What you will do: Where "dialog" appears in a line of the entries below, that line should be copied.

== Materials provided

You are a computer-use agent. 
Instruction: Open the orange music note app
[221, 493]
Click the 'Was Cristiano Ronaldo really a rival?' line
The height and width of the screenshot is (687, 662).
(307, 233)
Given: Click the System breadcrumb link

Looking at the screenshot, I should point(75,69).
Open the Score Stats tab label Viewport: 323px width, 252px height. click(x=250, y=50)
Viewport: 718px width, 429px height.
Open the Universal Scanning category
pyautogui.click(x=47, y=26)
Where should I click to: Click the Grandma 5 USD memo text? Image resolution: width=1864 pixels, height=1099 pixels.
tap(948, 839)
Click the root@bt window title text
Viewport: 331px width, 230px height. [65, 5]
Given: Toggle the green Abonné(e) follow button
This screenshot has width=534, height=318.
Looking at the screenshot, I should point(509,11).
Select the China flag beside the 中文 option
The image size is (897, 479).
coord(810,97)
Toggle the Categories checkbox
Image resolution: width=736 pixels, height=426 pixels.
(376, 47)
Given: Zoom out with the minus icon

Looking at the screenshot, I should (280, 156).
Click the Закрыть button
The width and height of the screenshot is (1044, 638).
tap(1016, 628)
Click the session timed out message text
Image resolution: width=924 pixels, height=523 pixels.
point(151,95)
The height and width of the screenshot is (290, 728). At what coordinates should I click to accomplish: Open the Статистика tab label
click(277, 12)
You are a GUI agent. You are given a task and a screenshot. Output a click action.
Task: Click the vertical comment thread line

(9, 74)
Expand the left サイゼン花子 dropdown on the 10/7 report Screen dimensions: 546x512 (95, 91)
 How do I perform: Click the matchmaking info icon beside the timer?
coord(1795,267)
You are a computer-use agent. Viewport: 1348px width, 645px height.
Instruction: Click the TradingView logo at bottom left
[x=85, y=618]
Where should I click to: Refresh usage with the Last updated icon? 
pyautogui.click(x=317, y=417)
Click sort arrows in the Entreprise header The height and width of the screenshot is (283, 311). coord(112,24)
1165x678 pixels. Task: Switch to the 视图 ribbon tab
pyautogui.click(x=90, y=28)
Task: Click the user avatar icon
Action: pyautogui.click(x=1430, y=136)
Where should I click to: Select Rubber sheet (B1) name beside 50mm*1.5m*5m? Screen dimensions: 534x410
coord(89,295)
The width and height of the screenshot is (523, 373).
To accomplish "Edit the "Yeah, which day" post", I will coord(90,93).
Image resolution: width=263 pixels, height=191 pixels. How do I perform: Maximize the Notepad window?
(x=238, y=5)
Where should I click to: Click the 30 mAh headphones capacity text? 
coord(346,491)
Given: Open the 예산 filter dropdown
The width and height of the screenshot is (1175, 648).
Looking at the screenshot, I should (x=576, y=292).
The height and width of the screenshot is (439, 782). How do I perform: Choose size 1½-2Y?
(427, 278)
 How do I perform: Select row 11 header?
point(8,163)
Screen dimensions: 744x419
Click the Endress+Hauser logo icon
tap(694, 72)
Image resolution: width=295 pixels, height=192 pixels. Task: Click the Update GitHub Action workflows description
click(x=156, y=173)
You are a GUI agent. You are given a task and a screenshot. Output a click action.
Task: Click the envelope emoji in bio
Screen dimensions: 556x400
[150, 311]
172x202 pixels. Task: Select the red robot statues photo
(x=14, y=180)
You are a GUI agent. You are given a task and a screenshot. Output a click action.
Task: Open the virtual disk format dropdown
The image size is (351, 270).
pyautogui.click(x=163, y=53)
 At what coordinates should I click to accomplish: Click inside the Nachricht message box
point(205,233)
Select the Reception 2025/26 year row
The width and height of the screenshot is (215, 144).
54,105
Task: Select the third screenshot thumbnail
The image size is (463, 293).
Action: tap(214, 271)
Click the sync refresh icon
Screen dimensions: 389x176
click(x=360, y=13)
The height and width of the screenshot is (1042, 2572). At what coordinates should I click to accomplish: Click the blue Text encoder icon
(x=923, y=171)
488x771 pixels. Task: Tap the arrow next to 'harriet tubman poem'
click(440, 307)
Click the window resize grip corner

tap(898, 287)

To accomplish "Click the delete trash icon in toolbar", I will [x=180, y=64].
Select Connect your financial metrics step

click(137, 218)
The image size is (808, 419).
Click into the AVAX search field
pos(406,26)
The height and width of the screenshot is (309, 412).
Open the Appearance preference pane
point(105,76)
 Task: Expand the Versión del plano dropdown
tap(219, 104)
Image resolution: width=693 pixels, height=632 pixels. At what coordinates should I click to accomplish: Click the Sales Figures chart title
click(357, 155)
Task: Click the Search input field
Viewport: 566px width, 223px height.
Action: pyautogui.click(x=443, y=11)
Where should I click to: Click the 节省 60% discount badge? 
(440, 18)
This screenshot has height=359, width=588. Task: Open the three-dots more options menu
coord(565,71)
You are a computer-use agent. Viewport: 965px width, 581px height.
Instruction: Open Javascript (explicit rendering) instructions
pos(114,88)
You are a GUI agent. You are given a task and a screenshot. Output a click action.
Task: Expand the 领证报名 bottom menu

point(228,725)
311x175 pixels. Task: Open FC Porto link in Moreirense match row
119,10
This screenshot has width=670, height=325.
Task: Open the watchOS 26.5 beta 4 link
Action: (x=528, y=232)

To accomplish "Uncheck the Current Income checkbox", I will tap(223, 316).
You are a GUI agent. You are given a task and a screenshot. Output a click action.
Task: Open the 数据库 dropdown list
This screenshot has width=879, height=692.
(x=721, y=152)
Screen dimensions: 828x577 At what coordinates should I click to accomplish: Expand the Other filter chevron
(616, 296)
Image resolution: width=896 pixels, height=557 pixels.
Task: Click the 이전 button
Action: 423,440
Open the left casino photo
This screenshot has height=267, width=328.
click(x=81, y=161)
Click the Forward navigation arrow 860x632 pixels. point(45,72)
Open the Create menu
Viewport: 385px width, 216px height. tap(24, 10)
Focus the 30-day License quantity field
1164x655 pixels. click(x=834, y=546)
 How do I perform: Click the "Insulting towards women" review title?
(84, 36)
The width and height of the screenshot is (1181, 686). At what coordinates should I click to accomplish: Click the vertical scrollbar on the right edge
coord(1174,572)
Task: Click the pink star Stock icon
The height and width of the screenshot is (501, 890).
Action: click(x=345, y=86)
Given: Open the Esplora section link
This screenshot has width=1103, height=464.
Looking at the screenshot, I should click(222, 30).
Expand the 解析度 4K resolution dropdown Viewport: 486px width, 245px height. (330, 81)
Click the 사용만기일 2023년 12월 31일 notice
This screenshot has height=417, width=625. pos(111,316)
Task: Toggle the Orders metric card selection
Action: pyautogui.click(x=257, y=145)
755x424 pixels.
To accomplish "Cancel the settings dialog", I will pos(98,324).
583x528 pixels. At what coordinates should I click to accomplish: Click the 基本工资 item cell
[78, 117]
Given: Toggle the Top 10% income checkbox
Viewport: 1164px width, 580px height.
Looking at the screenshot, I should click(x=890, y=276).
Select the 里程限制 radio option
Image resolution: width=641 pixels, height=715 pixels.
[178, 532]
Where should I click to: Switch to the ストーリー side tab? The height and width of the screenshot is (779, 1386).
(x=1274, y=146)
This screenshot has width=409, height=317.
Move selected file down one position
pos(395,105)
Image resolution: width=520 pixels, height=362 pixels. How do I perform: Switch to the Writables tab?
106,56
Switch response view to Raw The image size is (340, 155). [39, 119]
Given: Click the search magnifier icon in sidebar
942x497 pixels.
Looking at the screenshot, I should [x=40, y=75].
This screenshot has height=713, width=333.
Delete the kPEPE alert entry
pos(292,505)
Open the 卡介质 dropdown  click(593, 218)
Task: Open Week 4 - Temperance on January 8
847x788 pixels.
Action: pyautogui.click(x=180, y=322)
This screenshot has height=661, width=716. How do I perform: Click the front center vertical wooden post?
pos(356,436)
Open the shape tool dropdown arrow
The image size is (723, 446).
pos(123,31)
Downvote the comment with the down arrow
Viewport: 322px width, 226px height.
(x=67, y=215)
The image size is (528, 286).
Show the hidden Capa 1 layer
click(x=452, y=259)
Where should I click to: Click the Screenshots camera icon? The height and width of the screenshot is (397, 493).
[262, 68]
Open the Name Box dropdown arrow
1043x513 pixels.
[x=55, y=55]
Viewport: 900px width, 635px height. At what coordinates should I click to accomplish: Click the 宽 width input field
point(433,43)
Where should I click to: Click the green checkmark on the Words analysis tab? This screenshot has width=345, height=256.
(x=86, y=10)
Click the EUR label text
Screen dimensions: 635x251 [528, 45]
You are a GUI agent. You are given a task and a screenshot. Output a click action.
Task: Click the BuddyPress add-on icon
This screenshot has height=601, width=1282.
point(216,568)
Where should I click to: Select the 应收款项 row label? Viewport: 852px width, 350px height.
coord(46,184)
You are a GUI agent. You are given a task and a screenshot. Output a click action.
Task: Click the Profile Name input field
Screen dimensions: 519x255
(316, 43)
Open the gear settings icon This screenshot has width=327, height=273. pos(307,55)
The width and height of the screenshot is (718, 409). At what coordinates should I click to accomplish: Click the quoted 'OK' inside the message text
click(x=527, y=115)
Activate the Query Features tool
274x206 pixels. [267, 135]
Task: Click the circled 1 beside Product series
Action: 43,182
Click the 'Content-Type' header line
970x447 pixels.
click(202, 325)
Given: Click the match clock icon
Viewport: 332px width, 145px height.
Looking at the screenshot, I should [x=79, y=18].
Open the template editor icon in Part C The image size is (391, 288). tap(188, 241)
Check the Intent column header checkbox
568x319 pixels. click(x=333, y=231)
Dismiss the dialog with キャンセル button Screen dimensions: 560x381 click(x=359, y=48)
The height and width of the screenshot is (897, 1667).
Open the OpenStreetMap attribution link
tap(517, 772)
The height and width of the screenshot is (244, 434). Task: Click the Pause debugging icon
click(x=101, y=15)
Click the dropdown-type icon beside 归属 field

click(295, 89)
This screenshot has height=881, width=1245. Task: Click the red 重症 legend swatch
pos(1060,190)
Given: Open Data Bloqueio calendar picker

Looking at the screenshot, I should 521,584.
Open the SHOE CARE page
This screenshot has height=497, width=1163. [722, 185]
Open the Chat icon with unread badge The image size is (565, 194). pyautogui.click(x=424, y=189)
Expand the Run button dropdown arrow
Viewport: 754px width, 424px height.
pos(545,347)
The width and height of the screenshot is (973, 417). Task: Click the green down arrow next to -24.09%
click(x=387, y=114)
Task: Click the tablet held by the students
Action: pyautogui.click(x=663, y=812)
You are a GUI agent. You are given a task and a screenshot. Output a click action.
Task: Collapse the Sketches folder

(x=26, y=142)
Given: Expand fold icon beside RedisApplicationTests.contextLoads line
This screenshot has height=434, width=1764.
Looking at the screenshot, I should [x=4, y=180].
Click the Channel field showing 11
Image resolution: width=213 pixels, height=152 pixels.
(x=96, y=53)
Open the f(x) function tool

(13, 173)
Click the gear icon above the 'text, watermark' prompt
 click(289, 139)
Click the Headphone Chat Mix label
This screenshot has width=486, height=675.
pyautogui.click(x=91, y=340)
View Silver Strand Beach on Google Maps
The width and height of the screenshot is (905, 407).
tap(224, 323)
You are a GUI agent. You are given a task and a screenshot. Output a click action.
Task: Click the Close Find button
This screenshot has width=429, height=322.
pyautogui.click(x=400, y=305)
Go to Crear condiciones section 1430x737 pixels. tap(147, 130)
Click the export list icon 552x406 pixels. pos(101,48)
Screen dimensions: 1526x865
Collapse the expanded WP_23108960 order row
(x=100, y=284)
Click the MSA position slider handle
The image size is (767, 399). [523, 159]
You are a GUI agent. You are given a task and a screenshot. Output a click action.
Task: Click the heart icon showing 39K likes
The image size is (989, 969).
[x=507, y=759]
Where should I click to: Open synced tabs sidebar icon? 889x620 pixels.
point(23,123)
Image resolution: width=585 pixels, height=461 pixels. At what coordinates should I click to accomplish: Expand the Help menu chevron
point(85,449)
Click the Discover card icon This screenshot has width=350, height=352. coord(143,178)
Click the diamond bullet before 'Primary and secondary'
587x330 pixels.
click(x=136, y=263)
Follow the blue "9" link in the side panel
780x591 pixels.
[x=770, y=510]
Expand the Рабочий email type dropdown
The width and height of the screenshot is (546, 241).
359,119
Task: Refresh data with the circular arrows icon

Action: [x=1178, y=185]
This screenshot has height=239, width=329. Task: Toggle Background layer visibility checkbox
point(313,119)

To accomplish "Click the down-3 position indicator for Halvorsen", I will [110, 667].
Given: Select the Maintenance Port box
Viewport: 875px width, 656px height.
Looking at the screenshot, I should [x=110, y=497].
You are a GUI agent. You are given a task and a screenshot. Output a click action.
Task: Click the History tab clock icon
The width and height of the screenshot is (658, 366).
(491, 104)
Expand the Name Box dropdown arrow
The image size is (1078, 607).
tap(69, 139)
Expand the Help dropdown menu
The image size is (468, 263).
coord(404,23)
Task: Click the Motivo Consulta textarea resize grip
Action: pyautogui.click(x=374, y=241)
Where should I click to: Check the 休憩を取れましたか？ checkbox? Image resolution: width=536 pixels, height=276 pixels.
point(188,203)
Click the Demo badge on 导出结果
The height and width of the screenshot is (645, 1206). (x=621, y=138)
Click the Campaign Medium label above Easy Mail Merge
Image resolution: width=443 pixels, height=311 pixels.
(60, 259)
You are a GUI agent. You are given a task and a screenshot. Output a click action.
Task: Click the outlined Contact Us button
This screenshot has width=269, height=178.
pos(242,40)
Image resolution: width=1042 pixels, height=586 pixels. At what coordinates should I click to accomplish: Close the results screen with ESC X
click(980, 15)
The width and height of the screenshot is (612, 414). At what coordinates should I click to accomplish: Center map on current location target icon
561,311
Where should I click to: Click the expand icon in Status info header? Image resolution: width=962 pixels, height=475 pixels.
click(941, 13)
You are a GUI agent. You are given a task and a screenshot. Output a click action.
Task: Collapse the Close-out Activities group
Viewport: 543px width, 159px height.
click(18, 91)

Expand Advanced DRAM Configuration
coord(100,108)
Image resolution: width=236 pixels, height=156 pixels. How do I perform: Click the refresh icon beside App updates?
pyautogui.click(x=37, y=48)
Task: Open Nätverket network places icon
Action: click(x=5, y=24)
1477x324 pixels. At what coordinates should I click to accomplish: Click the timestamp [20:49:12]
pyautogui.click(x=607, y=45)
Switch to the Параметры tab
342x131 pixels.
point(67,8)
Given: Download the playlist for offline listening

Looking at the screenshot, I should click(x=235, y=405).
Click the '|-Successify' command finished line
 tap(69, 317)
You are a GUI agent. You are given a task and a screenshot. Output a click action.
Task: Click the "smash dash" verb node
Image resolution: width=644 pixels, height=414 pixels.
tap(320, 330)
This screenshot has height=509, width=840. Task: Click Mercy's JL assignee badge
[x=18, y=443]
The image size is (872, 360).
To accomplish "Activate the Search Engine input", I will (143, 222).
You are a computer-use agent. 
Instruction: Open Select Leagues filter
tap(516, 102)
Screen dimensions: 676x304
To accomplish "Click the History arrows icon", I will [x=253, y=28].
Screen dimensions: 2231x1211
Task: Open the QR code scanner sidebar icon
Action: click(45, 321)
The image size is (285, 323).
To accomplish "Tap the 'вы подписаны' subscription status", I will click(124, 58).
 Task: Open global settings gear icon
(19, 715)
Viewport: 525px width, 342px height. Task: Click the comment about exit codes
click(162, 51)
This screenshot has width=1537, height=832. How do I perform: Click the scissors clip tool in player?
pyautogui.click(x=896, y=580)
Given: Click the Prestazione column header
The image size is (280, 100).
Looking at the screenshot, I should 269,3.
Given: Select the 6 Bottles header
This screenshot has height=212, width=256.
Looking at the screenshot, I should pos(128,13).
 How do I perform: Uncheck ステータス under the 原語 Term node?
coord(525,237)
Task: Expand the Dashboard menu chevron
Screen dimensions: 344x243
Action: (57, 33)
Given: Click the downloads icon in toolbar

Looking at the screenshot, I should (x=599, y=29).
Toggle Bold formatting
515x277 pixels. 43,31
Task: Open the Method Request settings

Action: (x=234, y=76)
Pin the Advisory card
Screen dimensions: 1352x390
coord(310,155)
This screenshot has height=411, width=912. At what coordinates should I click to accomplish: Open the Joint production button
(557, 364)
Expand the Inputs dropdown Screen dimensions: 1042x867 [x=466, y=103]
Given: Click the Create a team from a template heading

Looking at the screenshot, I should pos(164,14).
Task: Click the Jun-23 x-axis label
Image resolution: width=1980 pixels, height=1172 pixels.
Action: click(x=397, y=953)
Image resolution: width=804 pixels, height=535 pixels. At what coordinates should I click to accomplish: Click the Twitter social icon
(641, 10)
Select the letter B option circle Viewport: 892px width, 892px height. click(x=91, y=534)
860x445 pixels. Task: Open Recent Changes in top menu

====

Exercise result:
To accomplish "Cancel the settings dialog", I will pos(98,324).
Dismiss the dialog with キャンセル button Screen dimensions: 560x381 click(x=359, y=48)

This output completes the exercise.